** Information provided follows **
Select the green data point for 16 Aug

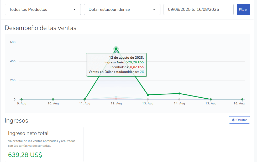pos(242,99)
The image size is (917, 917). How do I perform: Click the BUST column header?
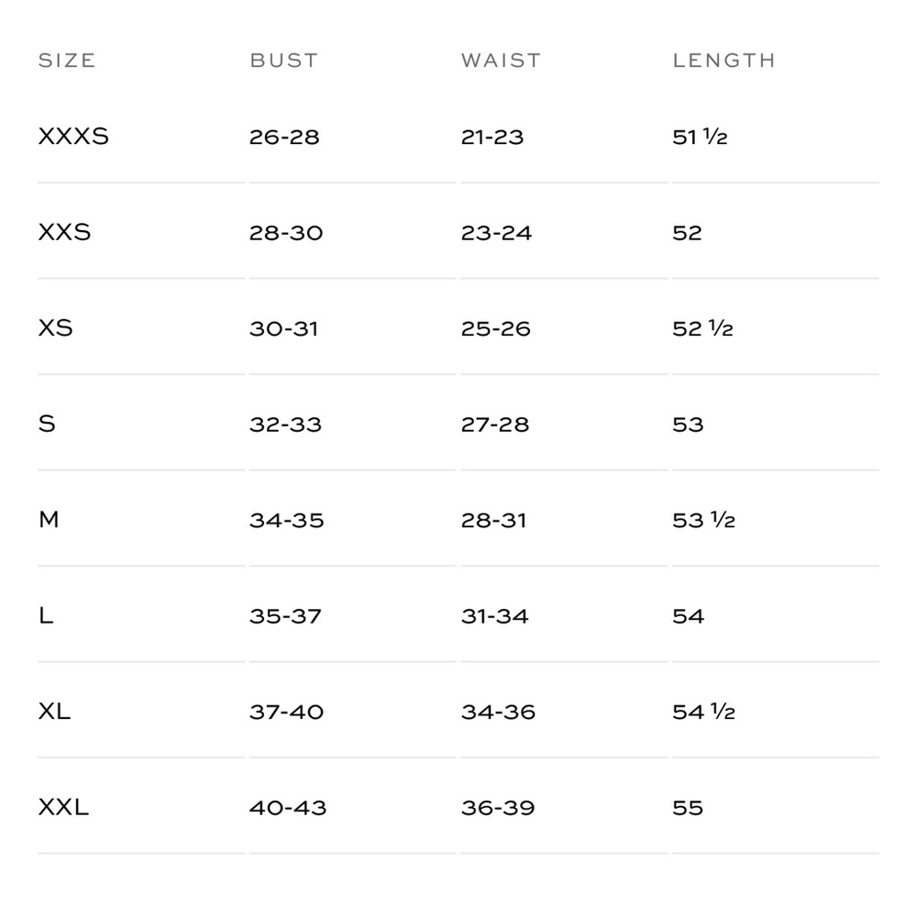tap(283, 61)
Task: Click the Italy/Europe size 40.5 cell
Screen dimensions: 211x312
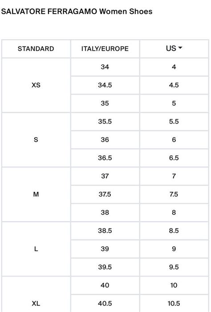Action: tap(105, 304)
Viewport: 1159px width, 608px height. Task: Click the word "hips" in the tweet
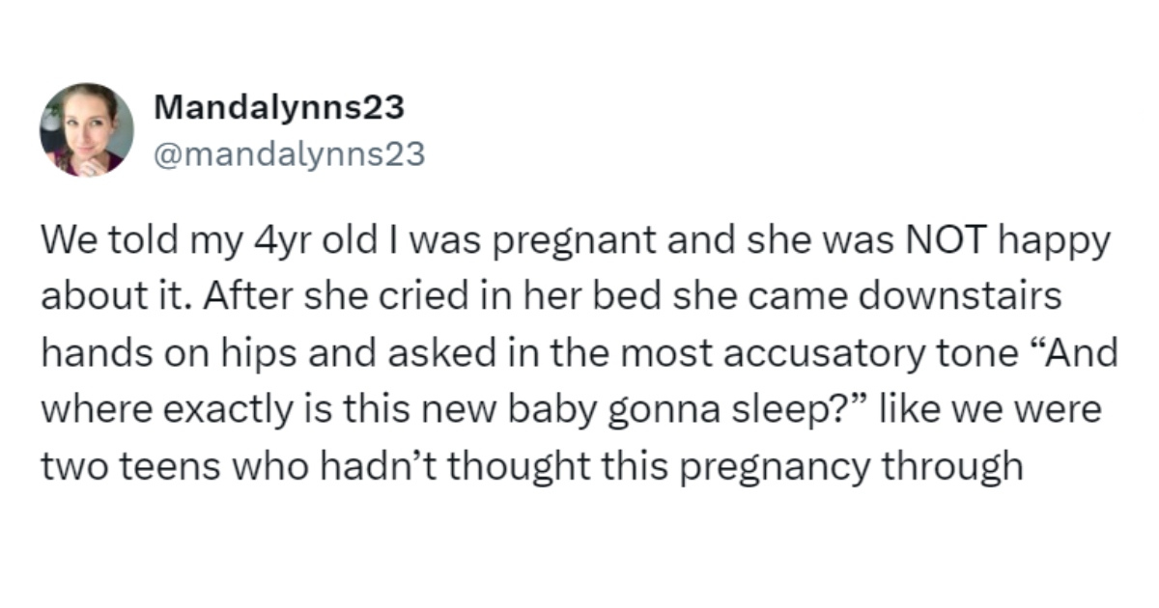[240, 354]
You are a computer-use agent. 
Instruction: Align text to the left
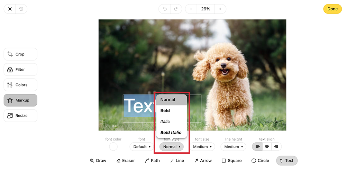257,147
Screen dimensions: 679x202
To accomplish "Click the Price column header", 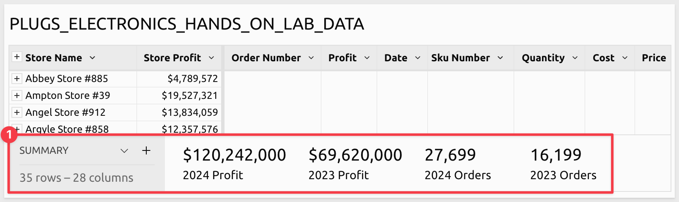I will point(654,58).
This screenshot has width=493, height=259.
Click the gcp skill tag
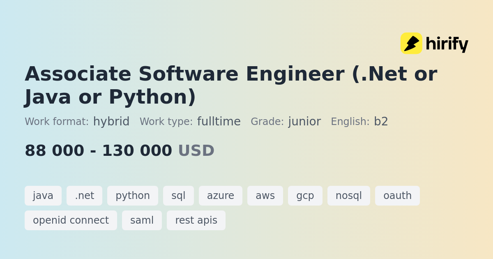pos(305,196)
** End of Information provided **
After locating the line with "This screenshot has width=493, height=259.", transcribe it and the rest of the data above exactly as written, without any picture.

Answer section:
This screenshot has width=493, height=259.
Click the gcp skill tag
pos(305,196)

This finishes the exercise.